Variable Standardization

From Displayr
Jump to: navigation, search

Changing the variance (or equivalently the range) of variables prior to conducting cluster analysis.

The reason for standardizing is that cluster analysis implicitly weights analyses to concentrate on variables with a larger variance. For example, if clustering data using age, measured in years, and data from an 11-point scale, the data from the 11-point scale would play a much smaller role in the cluster analysis as the larger range of age categories translates to a larger variance.

A number of different methods of standardizing are common:

  1. Multiplying each variable by a different constant such that it has a standard deviation of 1. This method is sometimes referred to simply as standardizing.
  2. Using dimension-reduction techniques like principal components analysis (see Tandem Clustering). Note that many dimension-reduction techniques automatically create variables with a standard deviation of 1.
  3. Multiplying each variable by a different constant such that all the variables have a common range (e.g., a range of 1). For example, if one variable had a range of 1 to 7 and another had a range of 1 to 10, they could be multiplied by 1/7 and 1/10 respectively to attain a unit range.
  4. Multiplying each variable by a different constant such that all the variables have a common possible range. This is the same idea as the previous one, except that the possible range of values is used rather than the observed range (e.g., if on a 10 point scale respondents have only selected 6 or 7 then standardization involves all 10 points rather than the 1 point between the 6 and 7).

In segmentation studies it is arguable that only the last of these methods is routinely appropriate, as variables that have high standard deviations are variables that people differ on. Variables with low standard deviations are variables measuring things that people feel the same way about. Standardizing variables consequently exaggerates small differences while reduces the impact of real points of difference between consumers and thus works against the whole purpose of segmentation.
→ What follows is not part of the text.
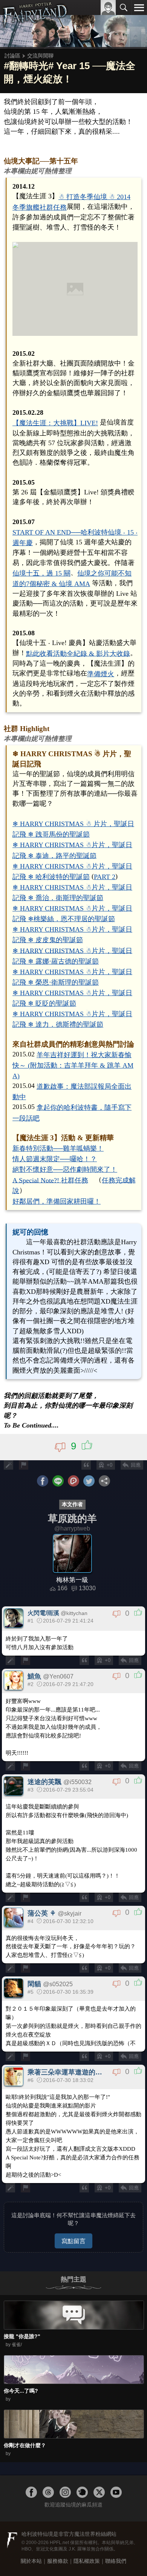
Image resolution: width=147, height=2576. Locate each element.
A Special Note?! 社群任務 (50, 1180)
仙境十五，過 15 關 (41, 573)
This criticism of variables standardization is specific to survey research. In many other areas of statistical analysis variable standardization of some form is appropriate. For example, if clustering measurements of the weight and height of different animals they are clearly measured on different scales and some acknowledgement of this should occur when analyzing the data. Even in these applications the practice of scaling variables to have a standard deviation of 1 is likely inferior to instead scaling to a unit range[1]

References

  1. Milligan, G. W. (1996). Clustering Validation: Results and Implications for Applied Analyses. Clustering and Classification. P. Arabie, L. J. Hubert and G. De Soete. River Edge, New Jersey, World Scientific Publishers: 341-375.